Exercise details: Please change "location" to "position" in the stretch of rows from the line containing "Image resolution: width=422" through the line containing "The width and height of the screenshot is (1280, 720).", keeping everything else the same, and give back only those rows without the pictures.

Source records:
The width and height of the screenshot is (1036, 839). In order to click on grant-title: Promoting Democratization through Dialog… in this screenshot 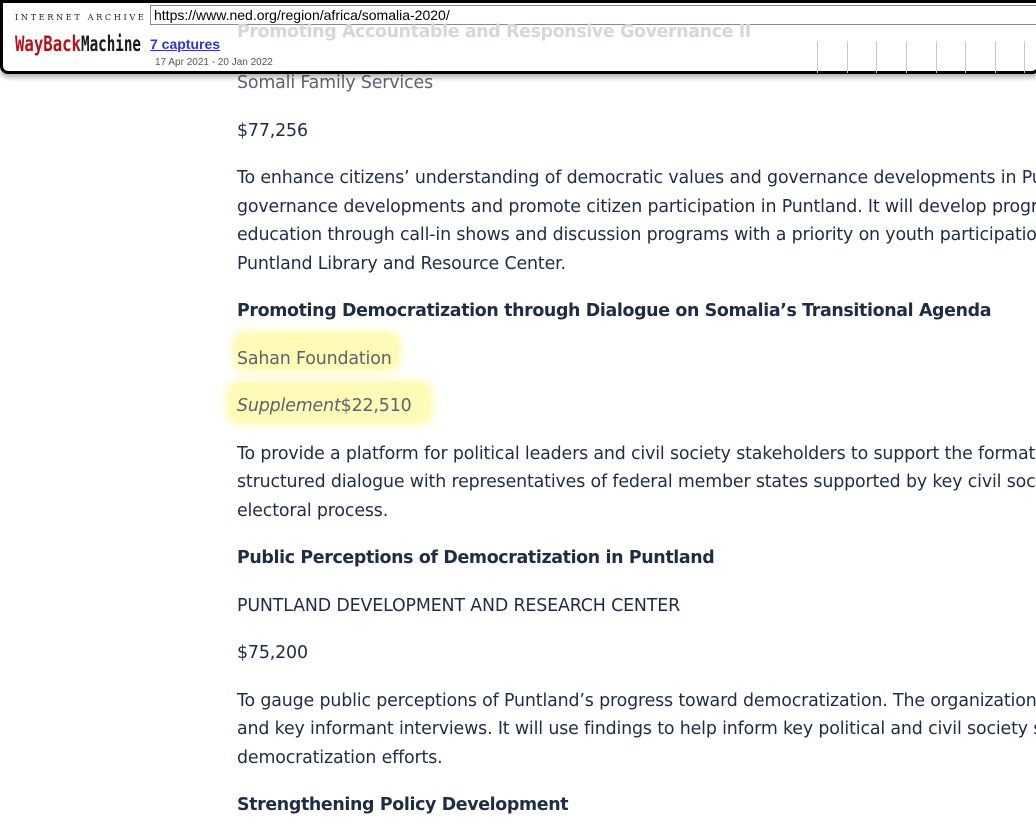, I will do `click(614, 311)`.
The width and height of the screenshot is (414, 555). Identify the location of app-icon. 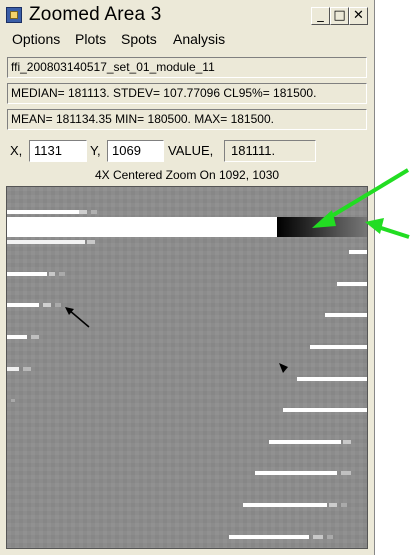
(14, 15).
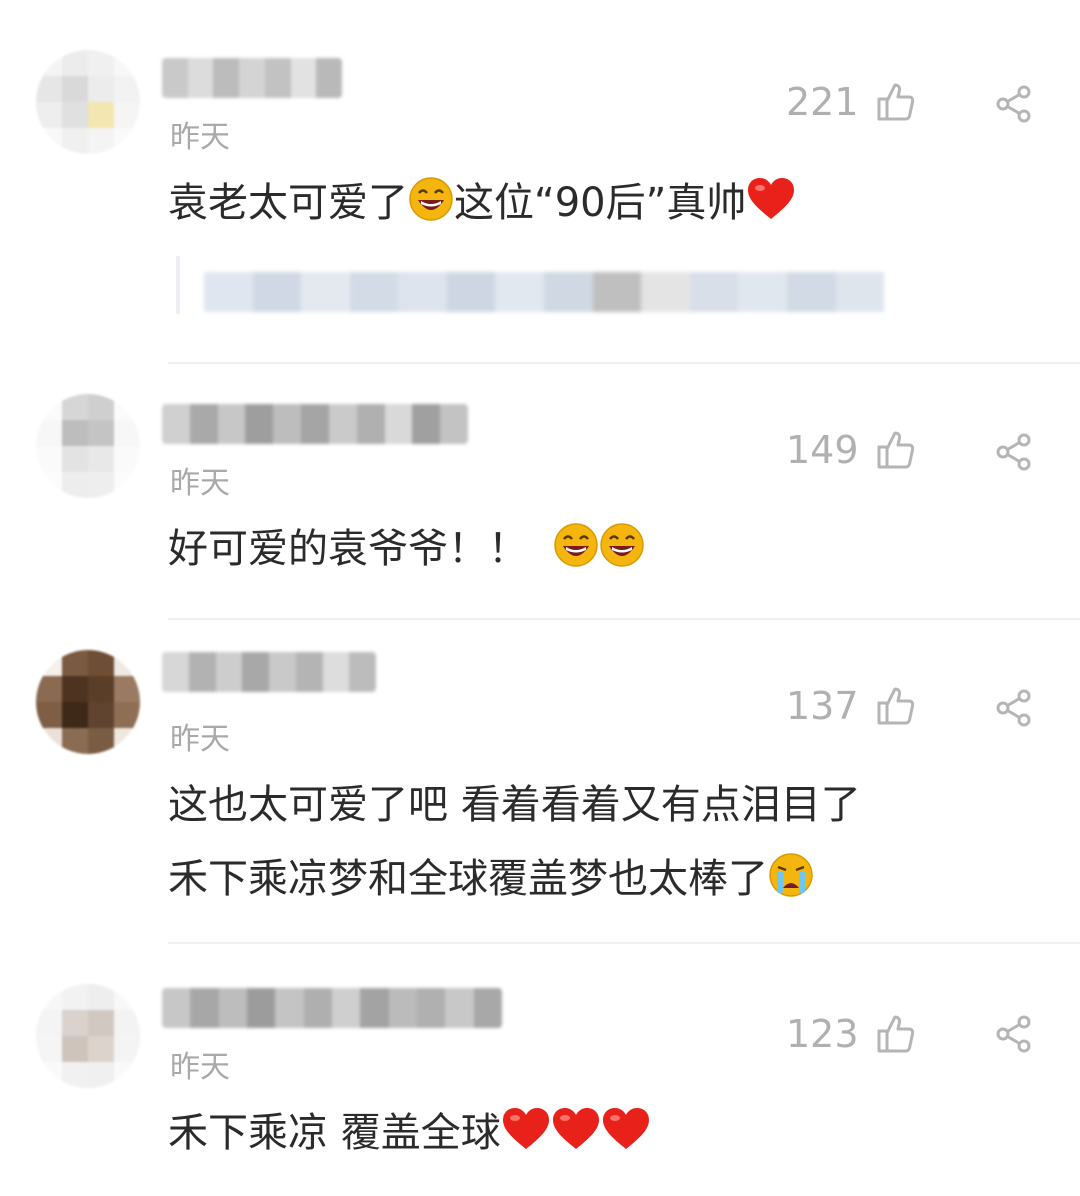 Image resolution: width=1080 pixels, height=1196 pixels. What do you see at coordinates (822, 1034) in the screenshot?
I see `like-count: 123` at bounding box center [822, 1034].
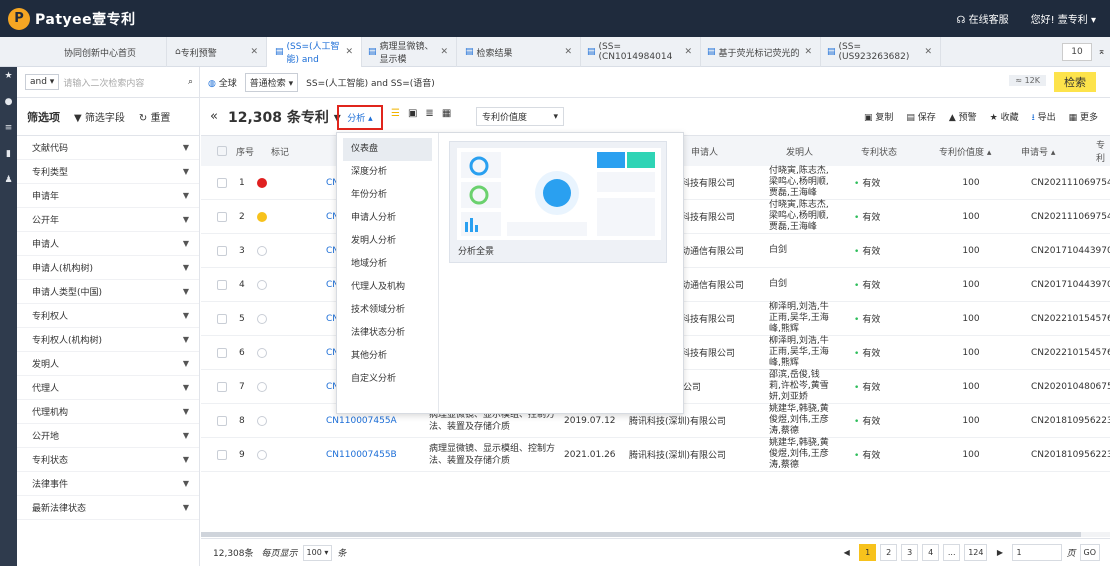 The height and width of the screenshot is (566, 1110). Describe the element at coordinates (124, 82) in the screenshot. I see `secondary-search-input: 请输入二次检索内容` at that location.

...

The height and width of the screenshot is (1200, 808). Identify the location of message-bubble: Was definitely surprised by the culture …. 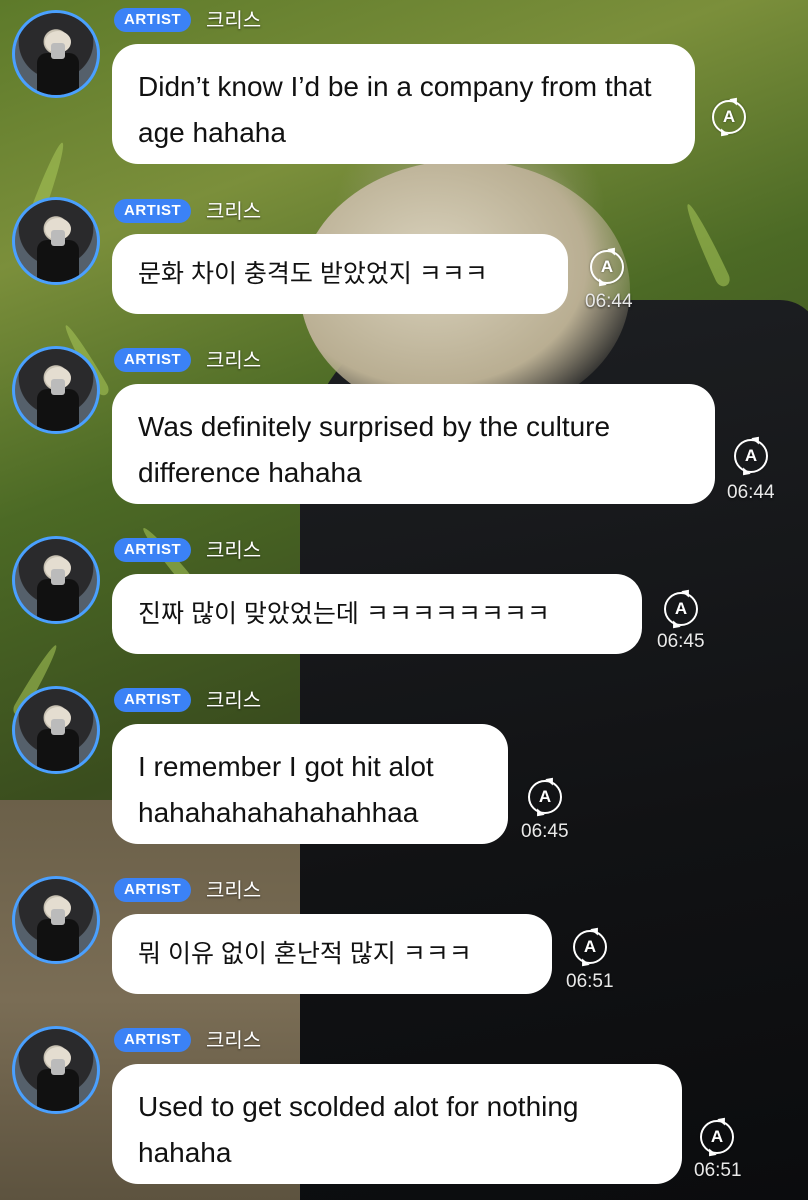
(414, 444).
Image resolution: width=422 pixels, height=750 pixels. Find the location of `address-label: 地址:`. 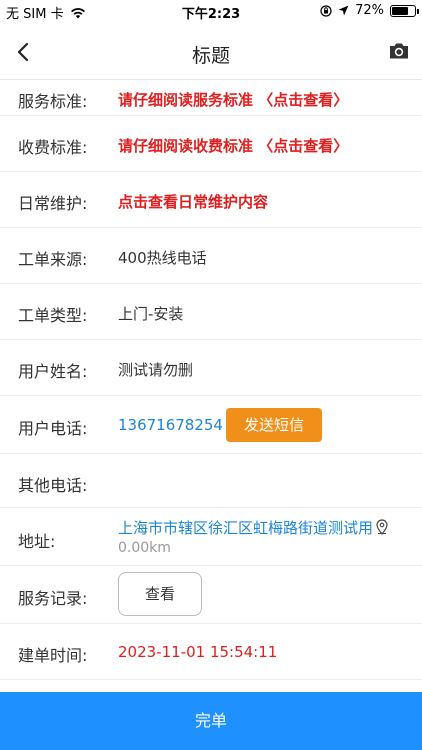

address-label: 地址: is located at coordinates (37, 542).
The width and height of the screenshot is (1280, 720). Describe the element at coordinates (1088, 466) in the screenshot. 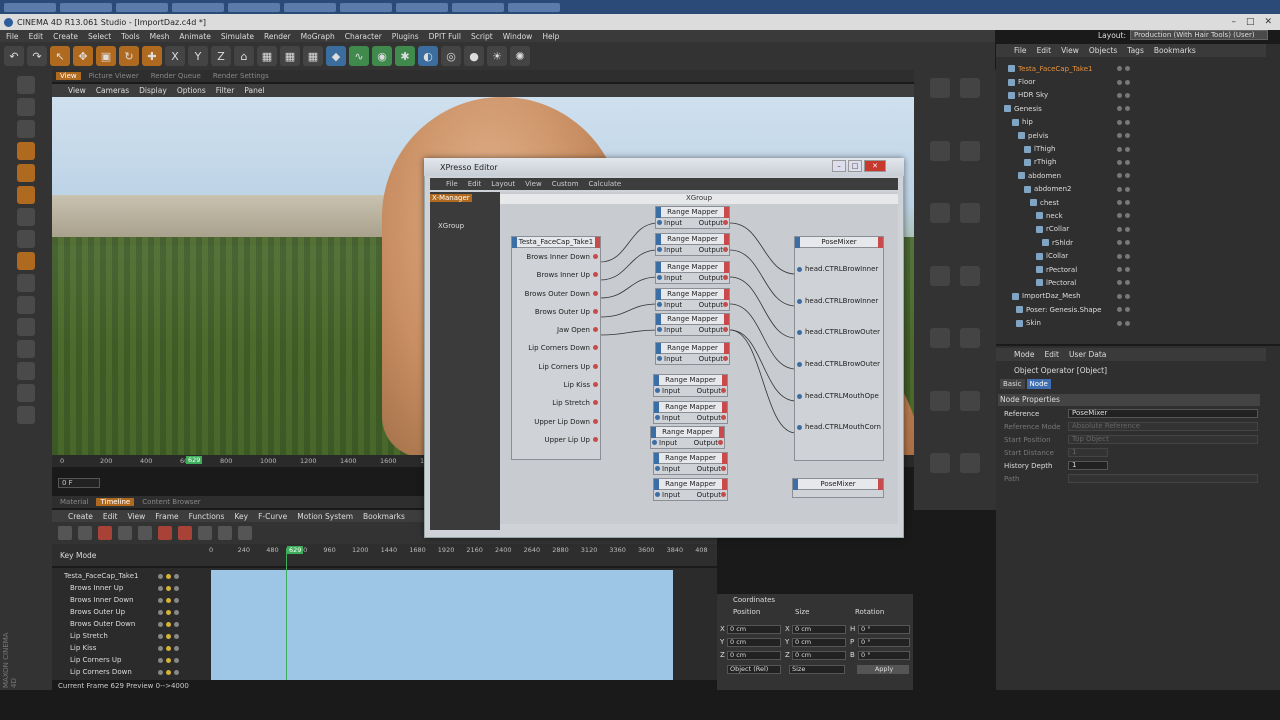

Response to this exercise:
Image resolution: width=422 pixels, height=750 pixels. Find the position of `address-label: 地址:`. 

address-label: 地址: is located at coordinates (37, 542).
The width and height of the screenshot is (1280, 720). Describe the element at coordinates (1088, 466) in the screenshot. 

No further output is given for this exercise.